ニュウヨークの生存者たちを救出するために、ヘリ部隊がやって来た。氷雪におおわれた世界都市の廃墟の上空にヘリが飛び交う。そのシーンを背景に、メクシコシティの合衆国臨時政府の公式声明が流された。
声明を読み上げるのは、政府避難=移転作戦の最中に事故死した大統領に代わっ、政権の指導を引き継いだ前副大統領だった。
新しい大統領の声明は、気候大変動によってきのうまでの世界システムが崩壊して、新たな国際環境と生存様式が突如生まれ出ようとしていることを告げていた。
豊かな「北部の先進諸国」――北アメリカやヨーロッパ、日本を含む東アジアの中・高緯度地帯の諸国家と経済――は完全に滅亡した。
先日来、アメリカ・メクシコ国境では合衆国側でなく、メクシコ政府側が、北から押し寄せる「難民」の国境突破を押しとどめ阻止しようとしていた。もはや貧富の格差が問題ではなくなった。生き残るか死滅するか、ぎりぎりの選択を迫られていたのだ。
アメリカ大統領府は、メクシコ政府によって国内に合衆国の臨時政府を樹することを許容してもらい、また国境を開いてアメリカ市民を受け入れてもらうために、合衆国政府と企業・銀行が保有していた熱帯・亜熱帯地域の途上国に対する債権を帳消しにした。途上国側の累積債務は亡くなった。それまで世界経済を支配する権力の土台となっていた金融資産は意味を失った。
北の先進諸国の政府や企業によるに南の諸国の支配や収奪の仕組み、すなわち現代資本主義のメカニズムは、先進諸国の市民や企業、政府自らのの英知によってではなく、大気候変動によって、より平等な仕組みに組み換えられたのだ。皮肉なものである。
合衆国というネイションは、自己の生存の破局の危機に追い詰められてはじめて、途上諸国に対する身勝手で横暴な権利や権益を放棄する必要に目覚めたのである。
この価値観と構造の転換の様相を描き出したシーンに拍手を送りたい。
ところで、この状況での将来の問題として、従来の国家領土のほとんどを氷雪によって奪われ、まともに生存できる国家領土を失ったUSA国民・国家は、そもそも生き残れるのだろうか。
近代国家にとって、国境システムによって閉鎖的に組織されたナショナルな市民社会があってはじめて、意味のある政治的空間、すなわち国家の存在根拠が成り立つのだ。
してみれば、その意味では、領土のほぼ全域を氷雪に覆われ、資本主義的産業・経済の形態はおろか、そもそも生物としての人類の生存の基盤を失ってしまった政治体は、国家たりうるのか。

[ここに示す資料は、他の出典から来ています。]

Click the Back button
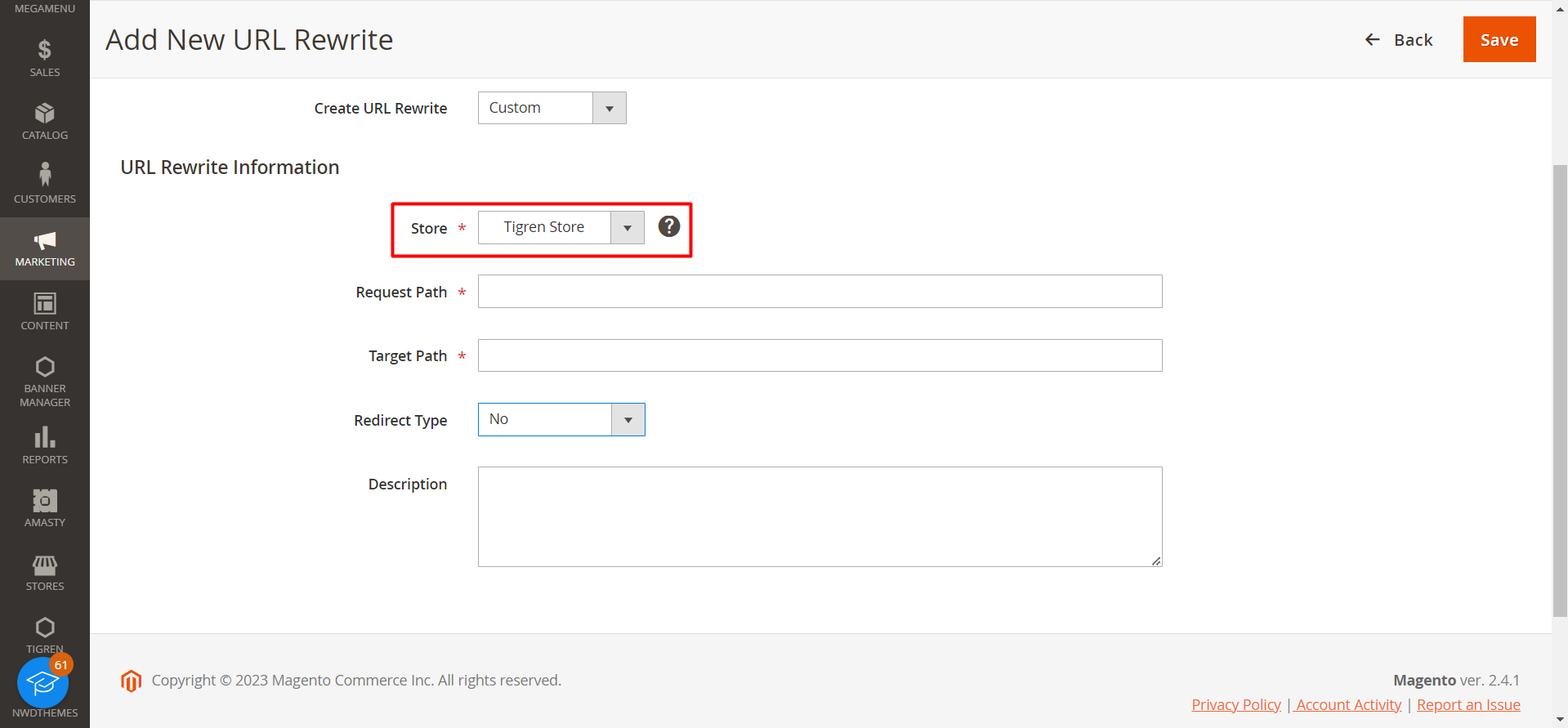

国家を運営していたエリート層もその存立基盤を完全に失っているのだ。かつての領土内には政治的に凝集する住民集団が存在できないのである。
そうなれば、国家財政のもとになる課税と税収すらそもそも存在しなくなる。財政資金がなければ、軍や行政機関の再編成と運用すらおぼつかない。
まさに現代文明に判断・選択を迫る問題提起である。
今日、国連の気候変動パネルでは、バヌアツやフィジー、ナウルなどの島嶼諸国が、温暖化で海面が上昇しつつあるため国土が水没しつつある危機を訴えている。そして、全世界での効果的な温暖化対策、化石燃料の消費量の大幅縮減を求めている。
こうした切実な要求に対してオバマ先験以前のアメリカ歴代政府は、化石燃料消費の制限などの温暖化対策を拒否してきた。そういう実態に対して、この映画は鋭い批判の矢を放っているといえるだろう。